We are pioneers in a new world of ageing.
We are, all of us, part of pioneer generations heading into uncharted territory both personally and as a society. Longevity has almost doubled in only a couple of centuries! But have our thinking and imaginations caught up? Really, many of the old drivers to our thinking and choices need no longer apply – we can be proactive in redesigning ageing. This ability to influence our later lives starts surprisingly young! As with any such quantum change, the cliche “both challenges and opportunities” signifies yet understates the potential scenarios.
How are we going to shape this opportunity, personally and as a society?
At some point in our lives we have, or will, reach a point where drooping bodybits or some life event drags us out of the whole denial-of-death-and-ageing thing that is an embedded part of our culture. As this happens, it is all too easy to unconsciously succumb to the negative stereotyping – fear, diminishment, inevitable frailty, irelevence – that frames the underlying drivers of our ideas of what it is to be ‘old’, whether thinking of ourselves or ‘others’

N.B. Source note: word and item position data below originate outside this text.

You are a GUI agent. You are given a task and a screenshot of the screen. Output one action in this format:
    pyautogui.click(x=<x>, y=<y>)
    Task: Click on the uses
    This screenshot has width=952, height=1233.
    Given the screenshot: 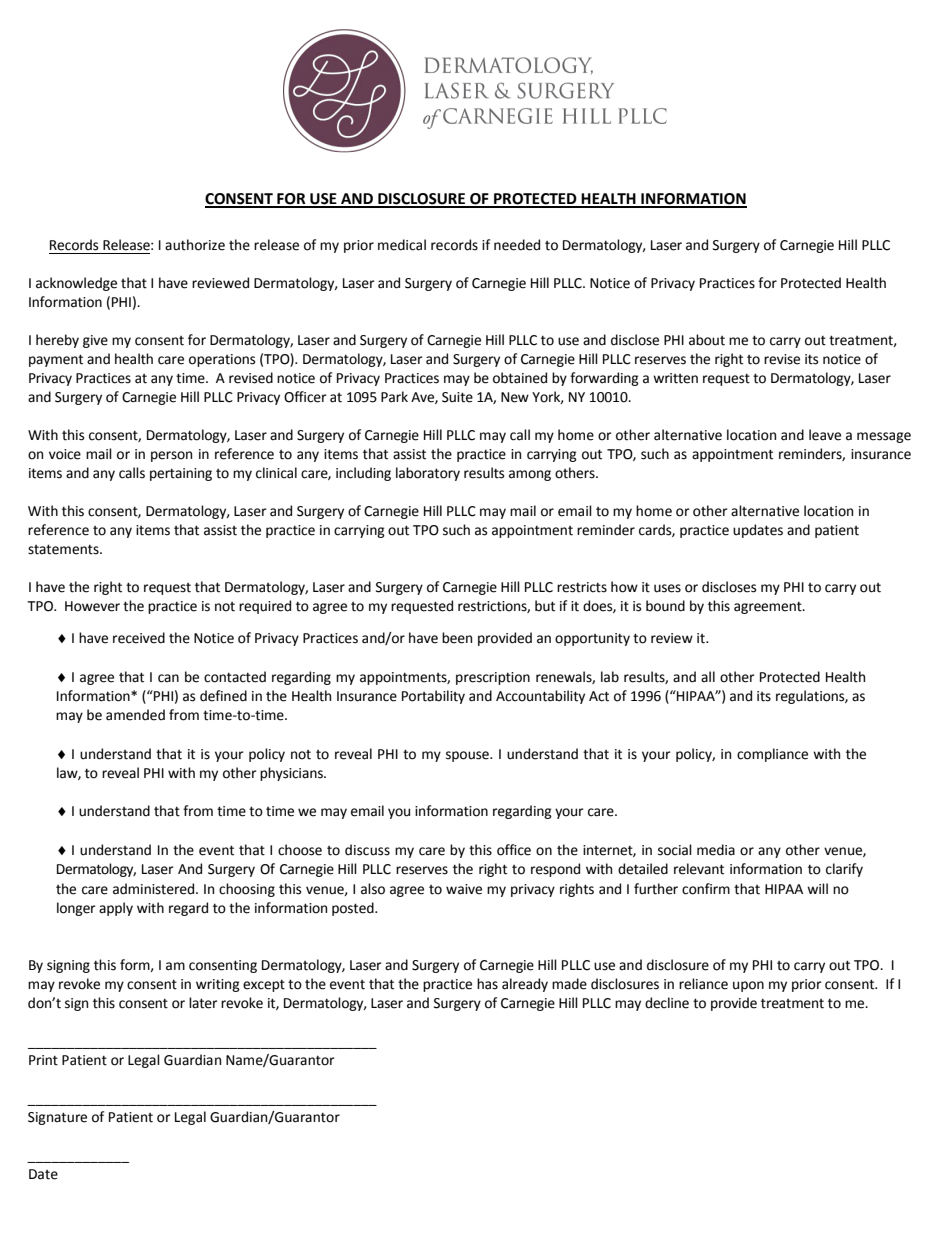 What is the action you would take?
    pyautogui.click(x=667, y=588)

Exploring the personal choices that can positively shape our own ageing and the social implications of these issues form the substance of my latest work in the speaking and writing arena.
Current knowledge tells us that, contrary to the bleak and powerless message of our inherited ideas of ageing, we actually ‘create’ our own ageing to a significant degree. Genes play a role, but epigenetics tells us that lifestyle and other choices affect how our genes play out. Neuroscience tells us so much about the importance of social connection, new learning, and other factors in creating a vibrant older age. Research has demonstrated the importance of maintaining exercise and activity as part of the road to health and strength in body and mind. How much can we ‘make our own luck’?
And what about ‘Ageism’? how do we confront both its capacity to limit our sense of ourselves, AND the external barriers that affect employment choices and our social inclusion or isolation??
None of this is to deny that ageing does have aspects we cannot ‘control’ and may well prefer not to experience, but is saying two things: that the stereotypes ignore the positives that come with accumulated experience and maturity; and that cutting edge knowledge shows that we have far more influence over our ageing destinies than we may previously have thought.